About this exercise. Write down every entry below once more, exactly.

Given entries.
^^^^^^^^

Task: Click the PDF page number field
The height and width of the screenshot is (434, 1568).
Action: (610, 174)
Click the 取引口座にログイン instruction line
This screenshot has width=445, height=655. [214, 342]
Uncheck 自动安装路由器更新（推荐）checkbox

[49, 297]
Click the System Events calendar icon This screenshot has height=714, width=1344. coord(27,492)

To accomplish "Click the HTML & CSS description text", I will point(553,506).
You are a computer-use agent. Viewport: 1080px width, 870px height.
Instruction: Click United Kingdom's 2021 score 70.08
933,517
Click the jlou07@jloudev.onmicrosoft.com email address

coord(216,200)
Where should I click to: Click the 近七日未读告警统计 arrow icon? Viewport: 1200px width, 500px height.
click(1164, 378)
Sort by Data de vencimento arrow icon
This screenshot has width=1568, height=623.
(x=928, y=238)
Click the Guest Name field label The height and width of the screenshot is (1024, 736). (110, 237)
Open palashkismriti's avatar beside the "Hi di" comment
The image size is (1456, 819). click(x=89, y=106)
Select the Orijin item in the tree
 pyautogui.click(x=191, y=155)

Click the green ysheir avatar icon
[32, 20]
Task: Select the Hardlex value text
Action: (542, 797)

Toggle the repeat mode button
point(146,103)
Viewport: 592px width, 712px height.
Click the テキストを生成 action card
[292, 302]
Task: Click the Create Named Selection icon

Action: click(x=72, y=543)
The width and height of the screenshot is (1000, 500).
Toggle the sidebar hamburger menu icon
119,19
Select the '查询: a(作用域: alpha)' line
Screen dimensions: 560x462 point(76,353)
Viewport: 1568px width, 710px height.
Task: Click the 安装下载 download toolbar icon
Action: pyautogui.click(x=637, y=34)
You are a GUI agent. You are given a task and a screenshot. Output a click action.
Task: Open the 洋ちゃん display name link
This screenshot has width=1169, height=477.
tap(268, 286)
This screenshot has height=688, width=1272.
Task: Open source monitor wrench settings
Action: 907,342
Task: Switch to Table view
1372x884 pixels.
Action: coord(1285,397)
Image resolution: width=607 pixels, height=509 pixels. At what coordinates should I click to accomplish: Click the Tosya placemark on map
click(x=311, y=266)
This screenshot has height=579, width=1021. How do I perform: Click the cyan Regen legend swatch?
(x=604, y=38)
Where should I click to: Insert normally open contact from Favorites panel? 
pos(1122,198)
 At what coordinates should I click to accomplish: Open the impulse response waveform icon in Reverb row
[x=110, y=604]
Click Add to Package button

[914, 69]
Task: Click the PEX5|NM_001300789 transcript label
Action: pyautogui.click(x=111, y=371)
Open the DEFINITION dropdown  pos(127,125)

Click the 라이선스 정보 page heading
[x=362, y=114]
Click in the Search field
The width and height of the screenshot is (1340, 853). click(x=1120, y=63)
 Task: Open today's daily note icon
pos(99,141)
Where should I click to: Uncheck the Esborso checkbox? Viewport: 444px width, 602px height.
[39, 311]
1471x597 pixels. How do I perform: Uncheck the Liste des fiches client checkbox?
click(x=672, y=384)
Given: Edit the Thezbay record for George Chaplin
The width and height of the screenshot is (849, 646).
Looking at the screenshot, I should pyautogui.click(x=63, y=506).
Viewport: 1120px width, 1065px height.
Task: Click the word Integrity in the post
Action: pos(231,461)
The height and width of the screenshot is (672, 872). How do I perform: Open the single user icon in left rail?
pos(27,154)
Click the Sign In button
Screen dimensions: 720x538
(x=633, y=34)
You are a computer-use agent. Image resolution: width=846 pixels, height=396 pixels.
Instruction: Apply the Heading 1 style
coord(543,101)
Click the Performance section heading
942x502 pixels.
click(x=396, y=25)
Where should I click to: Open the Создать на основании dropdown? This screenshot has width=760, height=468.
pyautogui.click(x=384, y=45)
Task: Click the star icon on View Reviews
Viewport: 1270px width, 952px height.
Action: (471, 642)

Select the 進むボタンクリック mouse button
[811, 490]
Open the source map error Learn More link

^^^^^^^^

Answer to this exercise.
Task: Click the PDF page number field
The height and width of the screenshot is (434, 1568).
Action: (610, 174)
Click the 取引口座にログイン instruction line
This screenshot has width=445, height=655. [214, 342]
Uncheck 自动安装路由器更新（推荐）checkbox

[49, 297]
Click the System Events calendar icon This screenshot has height=714, width=1344. coord(27,492)

To accomplish "Click the HTML & CSS description text", I will point(553,506).
You are a computer-use agent. Viewport: 1080px width, 870px height.
Instruction: Click United Kingdom's 2021 score 70.08
933,517
Click the jlou07@jloudev.onmicrosoft.com email address

coord(216,200)
Where should I click to: Click the 近七日未读告警统计 arrow icon? Viewport: 1200px width, 500px height.
click(1164, 378)
Sort by Data de vencimento arrow icon
This screenshot has width=1568, height=623.
(x=928, y=238)
Click the Guest Name field label The height and width of the screenshot is (1024, 736). (110, 237)
Open palashkismriti's avatar beside the "Hi di" comment
The image size is (1456, 819). click(x=89, y=106)
Select the Orijin item in the tree
 pyautogui.click(x=191, y=155)

Click the green ysheir avatar icon
[32, 20]
Task: Select the Hardlex value text
Action: (542, 797)

Toggle the repeat mode button
point(146,103)
Viewport: 592px width, 712px height.
Click the テキストを生成 action card
[292, 302]
Task: Click the Create Named Selection icon

Action: click(x=72, y=543)
The width and height of the screenshot is (1000, 500).
Toggle the sidebar hamburger menu icon
119,19
Select the '查询: a(作用域: alpha)' line
Screen dimensions: 560x462 point(76,353)
Viewport: 1568px width, 710px height.
Task: Click the 安装下载 download toolbar icon
Action: pyautogui.click(x=637, y=34)
You are a GUI agent. You are given a task and a screenshot. Output a click action.
Task: Open the 洋ちゃん display name link
This screenshot has width=1169, height=477.
tap(268, 286)
This screenshot has height=688, width=1272.
Task: Open source monitor wrench settings
Action: 907,342
Task: Switch to Table view
1372x884 pixels.
Action: coord(1285,397)
Image resolution: width=607 pixels, height=509 pixels. At what coordinates should I click to accomplish: Click the Tosya placemark on map
click(x=311, y=266)
This screenshot has height=579, width=1021. How do I perform: Click the cyan Regen legend swatch?
(x=604, y=38)
Where should I click to: Insert normally open contact from Favorites panel? 
pos(1122,198)
 At what coordinates should I click to accomplish: Open the impulse response waveform icon in Reverb row
[x=110, y=604]
Click Add to Package button

[914, 69]
Task: Click the PEX5|NM_001300789 transcript label
Action: pyautogui.click(x=111, y=371)
Open the DEFINITION dropdown  pos(127,125)

Click the 라이선스 정보 page heading
[x=362, y=114]
Click in the Search field
The width and height of the screenshot is (1340, 853). click(x=1120, y=63)
 Task: Open today's daily note icon
pos(99,141)
Where should I click to: Uncheck the Esborso checkbox? Viewport: 444px width, 602px height.
[39, 311]
1471x597 pixels. How do I perform: Uncheck the Liste des fiches client checkbox?
click(x=672, y=384)
Given: Edit the Thezbay record for George Chaplin
The width and height of the screenshot is (849, 646).
Looking at the screenshot, I should pyautogui.click(x=63, y=506).
Viewport: 1120px width, 1065px height.
Task: Click the word Integrity in the post
Action: pos(231,461)
The height and width of the screenshot is (672, 872). How do I perform: Open the single user icon in left rail?
pos(27,154)
Click the Sign In button
Screen dimensions: 720x538
(x=633, y=34)
You are a computer-use agent. Image resolution: width=846 pixels, height=396 pixels.
Instruction: Apply the Heading 1 style
coord(543,101)
Click the Performance section heading
942x502 pixels.
click(x=396, y=25)
Where should I click to: Open the Создать на основании dropdown? This screenshot has width=760, height=468.
pyautogui.click(x=384, y=45)
Task: Click the star icon on View Reviews
Viewport: 1270px width, 952px height.
Action: (471, 642)

Select the 進むボタンクリック mouse button
[811, 490]
Open the source map error Learn More link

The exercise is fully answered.